Zwei große Entwicklungskorridore – ein Ost-West- und ein Nord-Süd-Korridor – werden nicht nur Hochgeschwindigkeitsbahnen, Autobahnen, Pipelines, Wasserprojekte, Industrien und Landwirtschaft umfassen; mit modernen Technologien wie Kernkraft zur Entsalzung großer Mengen von Meerwasser und Ionisierung der Atmosphäre können wir die Wüsten begrünen und große Teile der Wüste für die Landwirtschaft und die Besiedelung durch den Menschen erschließen.
Mehr als Eisenbahnverbindungen
Die Neue Seidenstraße, die sich bereits von Chongqing und Yiwu bis Teheran erstreckt, wo vor drei Wochen der erste Zug der Seidenstraße eintraf, kann von dort über Bagdad, Amman und Akaba und durch einen Tunnel nach Scharm-el-Scheich im Süden des Sinai nach Kairo verlängert werden.
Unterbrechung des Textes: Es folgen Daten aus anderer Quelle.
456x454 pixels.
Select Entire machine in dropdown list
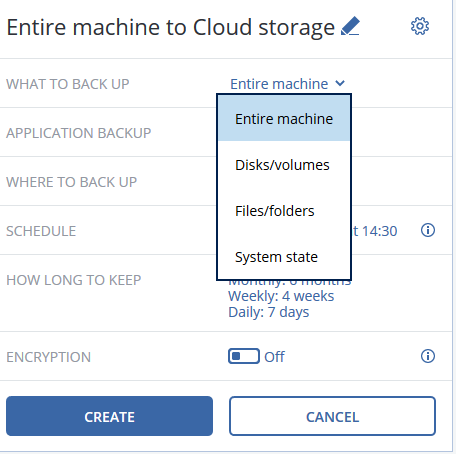pos(284,119)
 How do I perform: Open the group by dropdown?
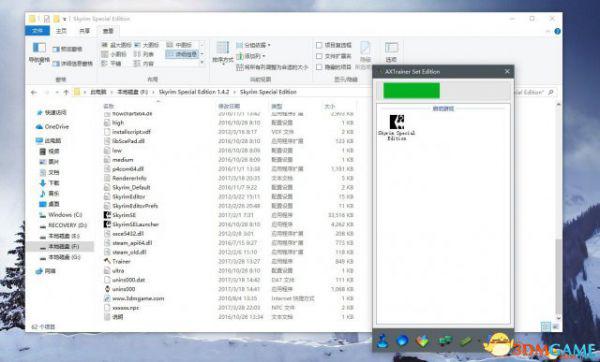coord(253,45)
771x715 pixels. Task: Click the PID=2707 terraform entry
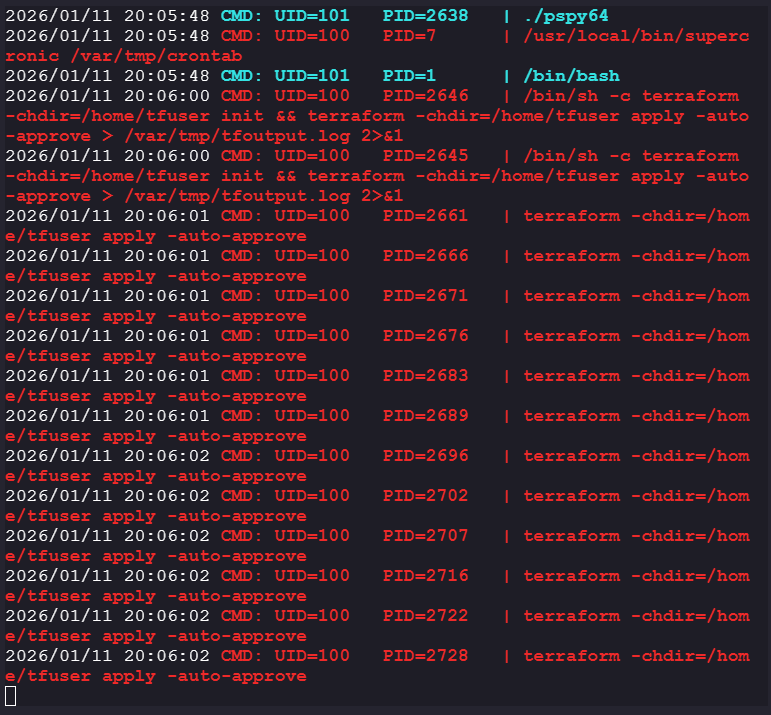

Die Route überquert den Euphrat, wo die alten Handelsrouten in moderne Korridore verwandelt werden können, vom Hafen Basra am Persischen Golf im Irak in nordwestlicher Richtung nach Aleppo. Die bestehenden Eisenbahnen entlang des Euphrat im Irak und von Aleppo nach Deir ez-Zor am Euphrat in Syrien sollten modernisiert werden, und von dort sollte eine neue Strecke nach Bagdad gebaut werden, die an die Hauptarterie der Seidenstraße anschließt.
Auch dieser Korridor sollte nicht bloß aus einer Eisenbahnstrecke bestehen, sondern Einrichtungen für Verkehr, Energieerzeugung und -verteilung sowie Kommunikation miteinander verbinden und so die Voraussetzungen für den Aufbau von Industrien und neuen Städten schaffen.
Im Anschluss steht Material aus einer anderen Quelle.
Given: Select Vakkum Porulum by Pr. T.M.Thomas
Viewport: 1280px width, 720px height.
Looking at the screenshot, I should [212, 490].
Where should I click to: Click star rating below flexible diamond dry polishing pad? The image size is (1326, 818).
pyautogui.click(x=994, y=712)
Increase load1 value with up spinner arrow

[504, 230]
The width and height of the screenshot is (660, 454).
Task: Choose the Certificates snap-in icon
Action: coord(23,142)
Ein Landweg bis Zahedan an der iranisch-pakistanischen Grenze, der Indien mit dem iranischen Eisenbahnnetz verbindet, wird demnächst fertiggestellt werden. Weitere Strecken sind (aus Zeitgründen nur ganz kurz):
- von Deir ez-Zor nach Todmor-Palmyra, Damaskus und Beirut,
- eine Nord-Süd-Verbindung von Syrien zu den Industriezonen am Suezkanal,
- eine Nord-Süd-Eisenbahn von Damaskus nach Mekka und Medina,
- ein Tunnel unter der Bab-el-Mandeb-Straße von Dschibuti zur Arabischen Halbinsel,
- sowie Verbindungen nach Europa, zum Schwarzen Meer und nach Rußland.
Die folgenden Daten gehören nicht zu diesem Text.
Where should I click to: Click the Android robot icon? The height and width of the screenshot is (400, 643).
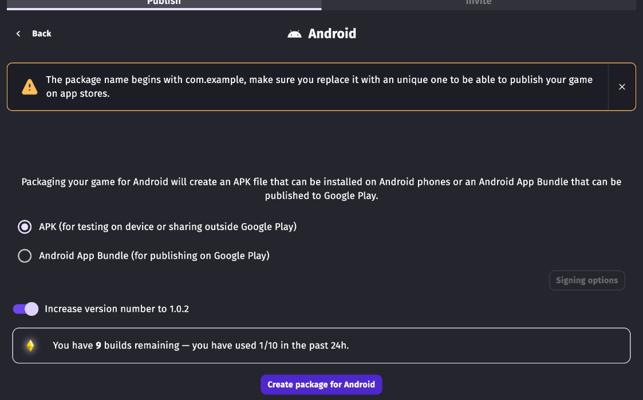[x=294, y=34]
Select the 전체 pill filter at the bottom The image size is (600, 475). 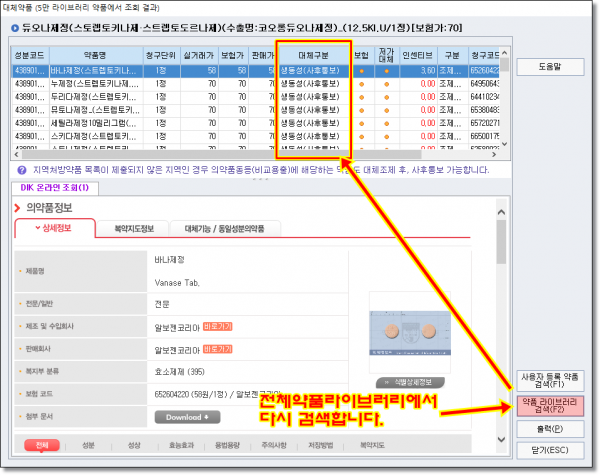pyautogui.click(x=42, y=445)
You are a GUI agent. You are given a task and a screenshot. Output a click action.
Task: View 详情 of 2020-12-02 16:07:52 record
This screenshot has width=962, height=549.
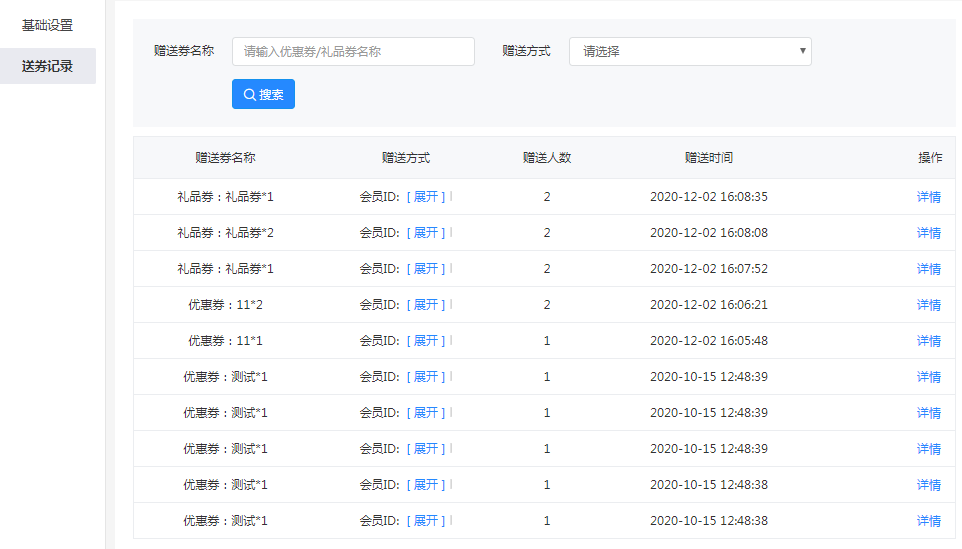[928, 269]
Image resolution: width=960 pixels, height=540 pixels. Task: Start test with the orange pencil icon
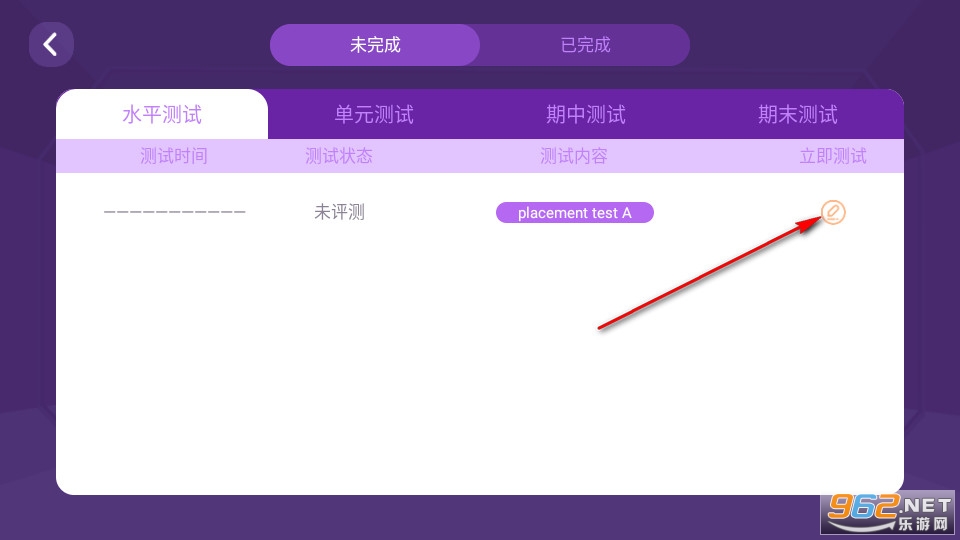833,212
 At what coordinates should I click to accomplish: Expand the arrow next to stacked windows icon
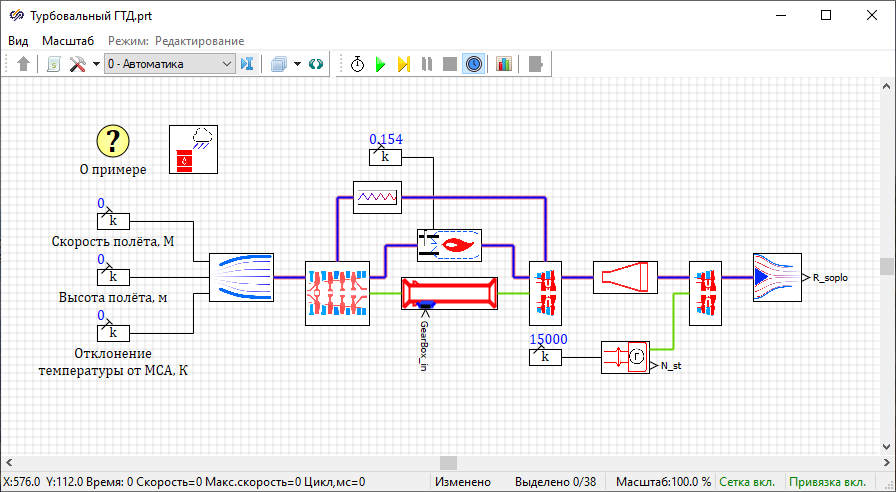coord(298,64)
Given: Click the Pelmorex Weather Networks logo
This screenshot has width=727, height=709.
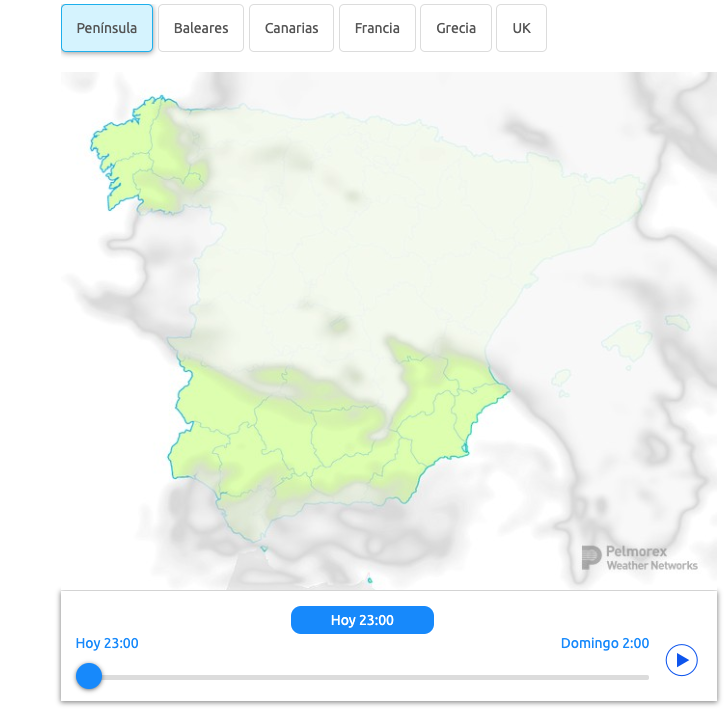Looking at the screenshot, I should (639, 558).
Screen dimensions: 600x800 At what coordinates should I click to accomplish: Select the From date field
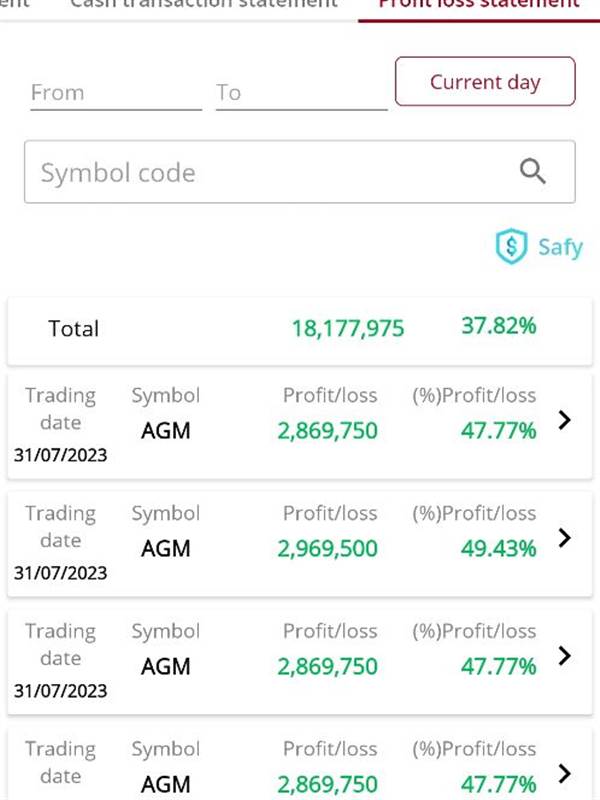[x=116, y=93]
Indien hat sehr gute Beziehungen zu praktisch allen Ländern der Region und wurde bereits von Rußland und China gebeten, eine Vermittlerrolle bei solchen Entwicklungsprojekten zu spielen. Wie Premierminister Modi sagte, sind 65% der indischen Bevölkerung jünger als 35 Jahre, und dies ist der größte Reichtum des Landes. Diese jungen Menschen brauchen nicht nur eine Vision, die dabei hilft, die Produktivität der indischen Landwirtschaft durch den Einsatz von Elektrizität, Wasser, Düngemitteln, hochwertigem Saatgut usw. zu steigern, damit die Zahl der in der Landwirtschaft arbeitenden Menschen halbiert und mehr Land landwirtschaftlich genutzt werden kann. Aber man kann Indiens Jugend auch dafür begeistern, die Beteiligung an der wirtschaftlichen Transformation Südwestasiens und Afrikas als Aufgabe anzunehmen und auf diese Weise eine Zukunft für die gesamte Menschheit zu schaffen.
Eine solche Entwicklungsperspektive zu verwirklichen, ist der einzige Weg, die Flüchtlingskrise zu beenden, die Volkswirtschaften Europas und der Vereinigten Staaten wiederzubeleben und ganz Asien zu entwickeln.